Some of her accusations are oddly off-target. To illustrate intolerance of homosexuality at JPL in the 1960s, she relates the British persecution of mathematician Alan Turing. It is no particular revelation that workplaces of that era were peculiarly intolerant of homosexuality, but it is odd that Lord had to look back several decades and across an ocean to find a noteworthy example. (The main example she finds of intolerance of homosexuality at JPL is that a 1989 seminar titled "Homophobia in the Sciences" did not rate an announcement in the JPL in-house publication.)
Lord's interviews and capsule sketches of many of the engineers involved in Mars projects past and present at JPL (many of whom I've worked with) are a bright point of the book. The work environment in engineering has advanced since the '50s and '60s, and she excels at personalizing the people involved in missions. In the process, she demonstrates that engineering is no longer the exclusive fraternity of white men with slide rules and crew cuts.

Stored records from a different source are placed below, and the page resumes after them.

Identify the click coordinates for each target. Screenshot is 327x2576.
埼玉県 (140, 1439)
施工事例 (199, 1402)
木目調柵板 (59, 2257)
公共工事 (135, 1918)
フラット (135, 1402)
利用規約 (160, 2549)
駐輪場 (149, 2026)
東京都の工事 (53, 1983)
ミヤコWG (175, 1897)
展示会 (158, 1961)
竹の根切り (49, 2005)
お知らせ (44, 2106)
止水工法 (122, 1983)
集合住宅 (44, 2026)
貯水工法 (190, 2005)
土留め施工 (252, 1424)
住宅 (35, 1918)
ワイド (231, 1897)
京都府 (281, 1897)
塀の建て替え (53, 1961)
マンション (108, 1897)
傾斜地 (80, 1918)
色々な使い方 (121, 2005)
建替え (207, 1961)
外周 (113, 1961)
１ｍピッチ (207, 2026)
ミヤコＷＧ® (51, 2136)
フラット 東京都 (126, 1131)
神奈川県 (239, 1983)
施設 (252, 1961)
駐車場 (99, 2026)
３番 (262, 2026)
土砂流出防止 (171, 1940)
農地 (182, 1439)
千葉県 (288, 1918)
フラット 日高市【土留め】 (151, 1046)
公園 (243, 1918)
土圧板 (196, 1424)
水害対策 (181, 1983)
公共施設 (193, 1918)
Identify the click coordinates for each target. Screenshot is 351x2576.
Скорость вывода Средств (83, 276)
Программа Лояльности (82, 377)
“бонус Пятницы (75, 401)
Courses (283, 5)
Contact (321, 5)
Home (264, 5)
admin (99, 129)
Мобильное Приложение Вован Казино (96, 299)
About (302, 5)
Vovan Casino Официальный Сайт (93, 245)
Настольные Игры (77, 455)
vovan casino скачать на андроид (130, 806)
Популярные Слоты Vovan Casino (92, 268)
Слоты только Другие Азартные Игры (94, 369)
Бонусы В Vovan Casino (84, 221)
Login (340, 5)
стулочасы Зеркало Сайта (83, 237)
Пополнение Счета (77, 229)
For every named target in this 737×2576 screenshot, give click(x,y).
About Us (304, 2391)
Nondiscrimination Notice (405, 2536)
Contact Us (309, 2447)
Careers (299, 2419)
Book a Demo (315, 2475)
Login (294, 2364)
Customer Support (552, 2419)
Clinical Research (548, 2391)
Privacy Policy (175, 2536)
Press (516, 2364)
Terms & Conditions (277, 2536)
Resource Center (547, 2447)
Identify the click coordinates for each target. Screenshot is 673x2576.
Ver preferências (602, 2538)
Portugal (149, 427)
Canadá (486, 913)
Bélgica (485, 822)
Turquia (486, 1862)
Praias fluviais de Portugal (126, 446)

These two books paint a portrait of a remarkable time and place—Pasadena before and after the Second World War, when a small band of enthusiastic kids experimenting in an empty arroyo created a fantastic invention that has shaped today's world. Indeed, when the first American satellite, Explorer, was launched in 1958, the Army team led by von Braun built the first stage of the rocket that launched it—but the upper stages, and the satellite, are direct descendants of the rockets built by the Suicide Squad.